For natural clinoptilolite (produced in Akita Prefecture), the temperature is 60 ° C. in an aqueous ammonium nitrate solution.
Was subjected to ion exchange treatment for 2 hours, and this ion exchange treatment was repeated twice and dried to obtain ammonium type clinoptilolite. The same Pd concentration as above 3.1g / l
Was subjected to ion exchange with the palladium aqueous solution of to obtain a test catalyst in the same manner as above. However, since the amount of Pd supported was small due to ion exchange (the limit was 0.16 wt% of Pd supported under the above-mentioned ion exchange conditions), impregnation was carried out by a rotary evaporator at a temperature of 50 ° C. Baking for 3 hours, particle size 3
The sized test catalyst was in the range of 55 to 710 μm.

<Purification test> Next, a purification test of exhaust gas containing NOx was carried out using each of the test catalysts obtained above. A fixed bed flow reactor was used as the reactor, which consisted of a stainless steel reaction tube with an inner diameter of 1
0 mm. In this example, 4.5 ml of each of the test catalysts was filled in the tube. N as the exhaust gas to be treated
_{O = 91ppm, CH 4 = 1080ppm} , O 2 = 9.
1%, CO = 910 ppm, CO ₂ = 6.8%, H ₂ O
= 9.1%, the balance (Balance): using a gas containing N _2, changing the treatment temperature i.e. the reaction temperature over the range of three hundred twenty-five to five hundred ° C., also a space velocity (GHSV) 44,
It was carried out as 000 h ^-1 . Table 1 and FIGS. 3 to 4 show these results. In addition, in FIG.
The measured values in the range of 475 ° C. are plotted.
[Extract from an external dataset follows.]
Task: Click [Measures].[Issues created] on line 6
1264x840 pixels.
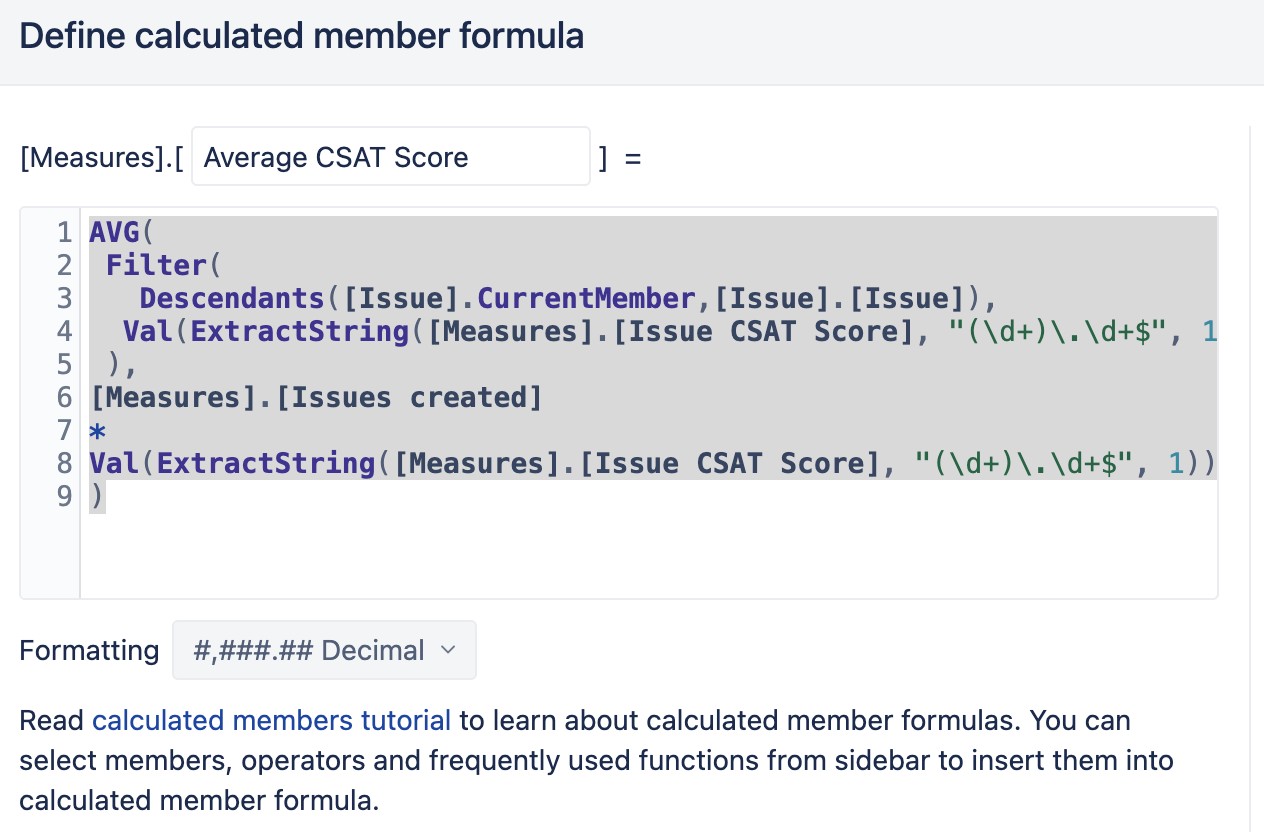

Here, the "NOx removal rate (%)" means the NOx concentration in the exhaust gas at the inlet of the catalyst layer at each measurement point is X, and the NOx concentration at the outlet of the catalyst layer is Y,
It is calculated by the following formula (1).

[Equation 1]

Table 1 shows the results at a reaction temperature of 425 ° C. depending on the type of carrier and Pd loading conditions. As is clear from Table 1, when natural clinoptilolite is used for removing NOx, it is of course effective, but when synthetic clinoptilolite is used as a carrier (in Table 1),
It can be seen that it is significantly superior to the case of using natural clinoptilolite. Further, in the case of natural clinoptilolite, Pd cannot be sufficiently supported by ion exchange (in Table 1), so the test catalyst supported by impregnation was also tested (in Table 1). It shows that the NOx removal rate does not depend on the amount.

[0029]

[Table 1]

FIG. 3 shows NO depending on the amount of Pd supported on the synthetic clinoptilolite carrier (Pd content: wt%).
It shows the change in x removal rate (temperature 425 ° C.).
As shown in Fig. 3, when the Pd content is 0.2 wt%, it is already about 33%.
The NOx removal rate is shown below, and thereafter the NOx removal rate increases with an increase in the Pd content rate, and is 65% at a Pd content rate of 0.8 wt%.
The NOx removal rate is as high as%, and the same high NOx removal rate is maintained even if Pd is further contained.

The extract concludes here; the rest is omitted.